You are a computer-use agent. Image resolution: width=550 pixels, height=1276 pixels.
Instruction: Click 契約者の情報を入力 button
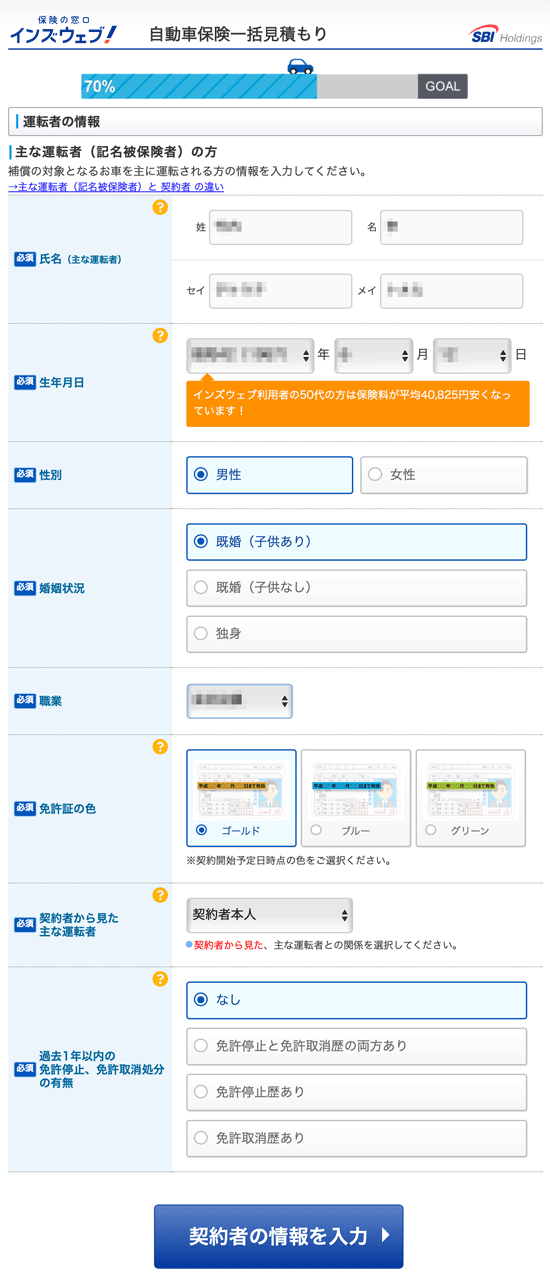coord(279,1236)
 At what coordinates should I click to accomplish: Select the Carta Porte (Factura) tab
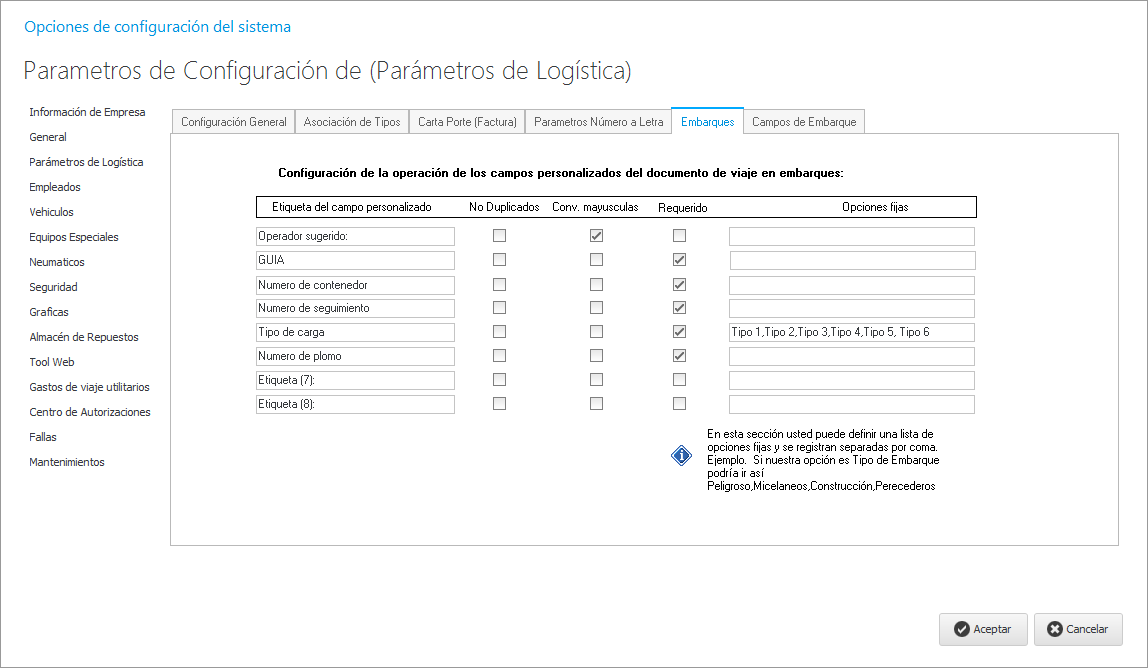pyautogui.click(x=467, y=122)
===
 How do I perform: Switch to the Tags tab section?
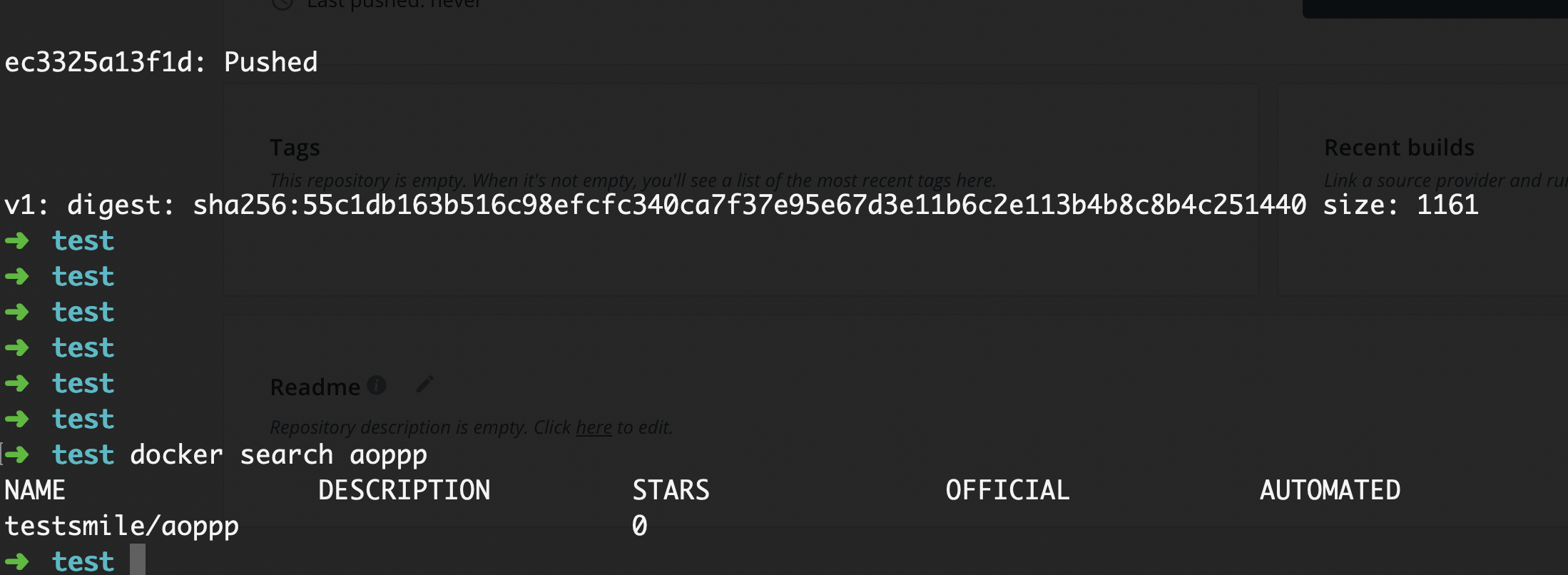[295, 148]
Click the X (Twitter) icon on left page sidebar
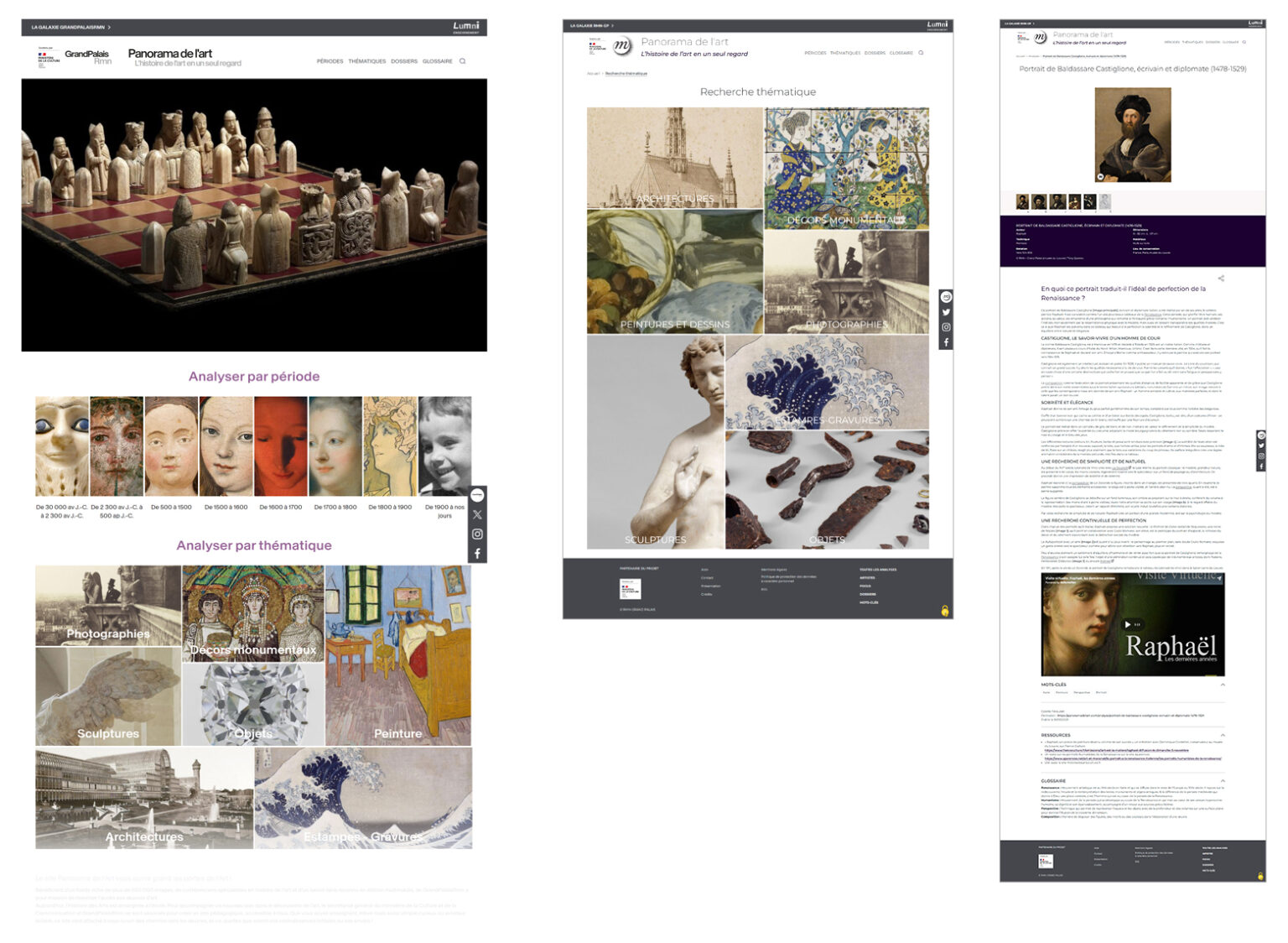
===
Reproduce the items starting at the line that contains "You are a computer-use" and ending at the line that contains "pyautogui.click(x=467, y=122)", both included, with their requests. Scale every coordinate in the answers by 0.5, rounding to whole numbers with halves going up, and leave the pictures out.

You are a computer-use agent. Image resolution: width=550 pixels, height=1276 pixels.
Instruction: Click 契約者の情報を入力 button
coord(140,618)
 At what coordinates should I click to accomplish: Select the Carta Porte (Factura) tab
pyautogui.click(x=234, y=61)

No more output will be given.